Part of the dealership's culture is an emphasis on healthy living and physical well being. Tobacco use is banned on the grounds of the dealership, and Friendship offers to cover half the cost of a gym membership for employees. Williams, who has been with Friendship for about a year, says she was able to afford to join the local YMCA because of the dealership's contribution.
Dealer Principal Mitch Walters is in the process of developing a program that will help defer the costs for employees to form activity groups outside of work. He says he imagines there might be groups to go skiing, play tennis or go running.
"You could have a salesman and a technician and a parts guy and an office person that could all be in the ski club, and that's good to build teamwork," Walters says.
The dealership's emphasis on employees' lives outside of work extends beyond physical fitness. Friendship, for instance, provides tickets as often as possible to concerts or NASCAR races. The Bristol Motor Speedway is a NASCAR short track. The dealership also recognizes top performing employees with cash rewards or weekend getaways.

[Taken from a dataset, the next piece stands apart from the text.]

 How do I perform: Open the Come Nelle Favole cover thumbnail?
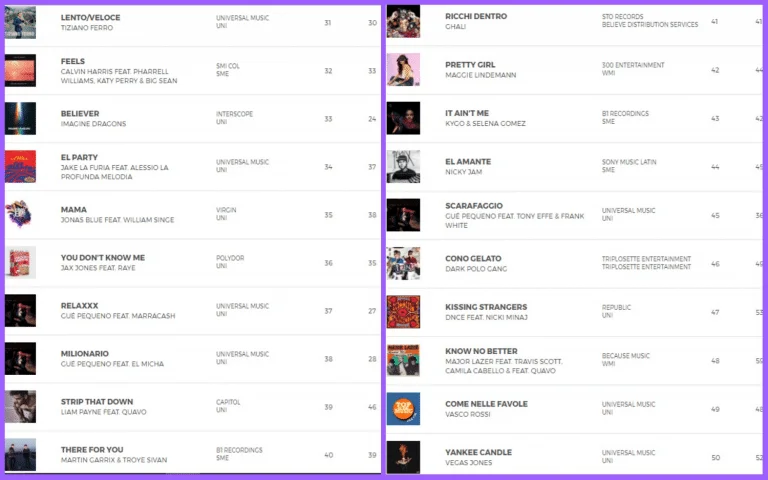(x=403, y=408)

But the annual highlights for Friendship employees are the dealership's Christmas party, at which every employee and family member in attendance gets a gift, and the summer picnic.
For this year's picnic, Friendship rented out a farm near Bristol, Tenn., that offered hayrides, a zip line and other family activities.
"It's really great because they opened up this whole farm, and for families like me, I can't afford to take my son out and do stuff like that," Williams says. "For us to do that, it probably would've cost $100 for us to do everything that we got to do there, but they opened it up and it gave families an opportunity to have some fun and for it not to cost anything."
The commitment to treating employees well at Friendship extends to the business operations as well. Walters delivers an annual State of Friendship to Friendship Chrysler-Jeep-Dodge-Ram of Bristol's 53 employees to update them on the dealership's financial standing. The dealership sold or leased 705 new cars last year.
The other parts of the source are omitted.